LA GENESI DELLA VIOLENZA ISRAELIANA

 

di Ramzy Baroud

17 gennaio  2018

Non passa giorno senza che un preminente politico o intellettuale israeliano faccia una dichiarazione oltraggiosa contro i Palestinesi. Molte di queste dichiarazioni tendono ad attirare scarsa attenzione o a  suscitare sdegno giustamente meritato.

Proprio di recente, il Ministro dell’Agricoltura di Israele, Uri Ariel, ha chiesto ancora morte e ferite contro i Palestinesi di Gaza.
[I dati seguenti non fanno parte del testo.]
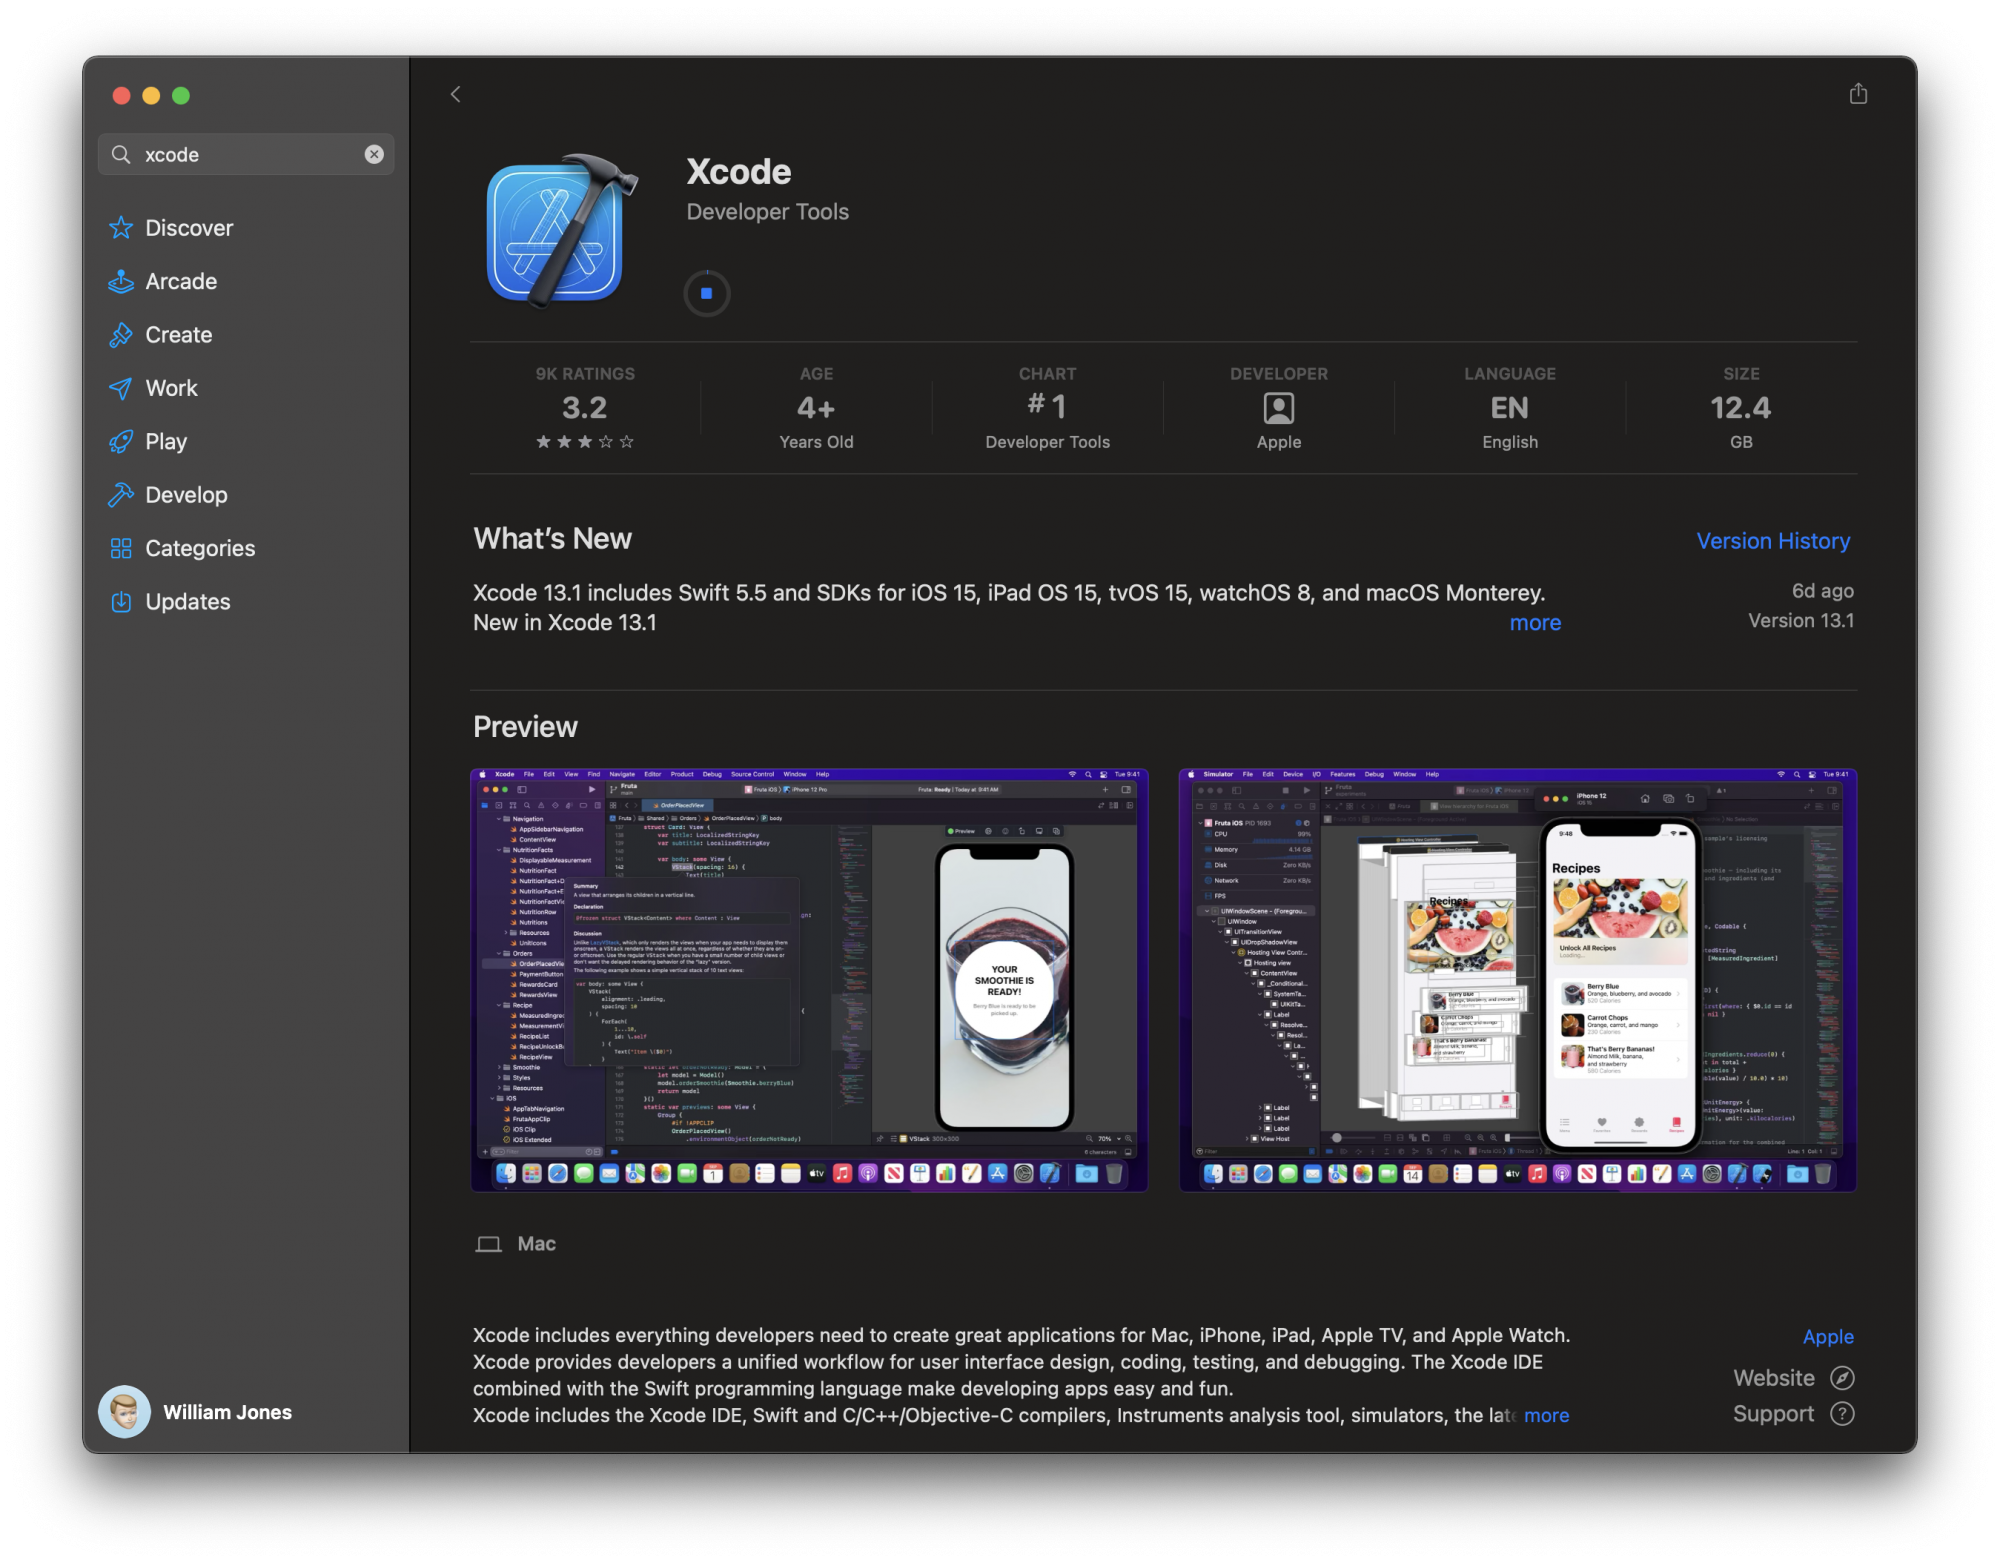Expand What's New with more link
Viewport: 2000px width, 1563px height.
pyautogui.click(x=1534, y=623)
“Che cosa è questa arma speciale che abbiamo e che quando spariamo vediamo colonne di fuoco e fumo, ma nessuno si fa del male? E’ ora che ci sia anche ferite e morte,” ha detto.

L’invito di Ariel a uccidere più Palestinesi è seguito a ruota di altre affermazioni ripugnanti riguardanti una ragazza di 16 anni, Ahed Tamini che è stata arrestata in una violenta incursione dell’esercito israeliano a casa sua nel villaggio di Nabi Saleh, in Cisgiordania.

Una registrazione video ha mostrato Ahed che schiaffeggia un soldato israeliano il giorno dopo che l’esercito israeliano aveva sparato in testa a suo cugino, facendolo entrare in coma.

Il Ministro dell’Istruzione di Israele, Naftali Bennet, noto perle sue opinioni politiche  estremiste, ha detto che Ahed e altre ragazze palestinesi dovrebbero “passare il resto dei loro giorni in prigione.”

Un preminente giornalista israeliano, Ben Caspit, pensava ad ancora più punizioni. Suggeriva che Ahed e le ragazze come lei dovrebbero essere stuprate in prigione.

“Nel caso delle ragazze, dovremmo pretendere un prezzo, in qualche altra  occasione, al buio, senza testimoni e telecamere”, ha scritto in ebraico.

Tuttavia, questa mentalità violenta e rivoltante, non è nuova. E’ l’estensione di un vecchio e radicato sistema di convinzioni che sono fondate su una lunga storia di violenza.

Innegabilmente, le opinioni di Ariel, Bennet e Caspit non sono dichiarazione irose pronunciate in un momento di rabbia. Sono tutte riflessi di  politiche reali che sono state realizzate per oltre 70 anni. In effetti, uccidere, stuprare e mettere in carcere avita, sono delle caratteristiche che hanno accompagnato lo stato di Israele proprio fin dall’inizio.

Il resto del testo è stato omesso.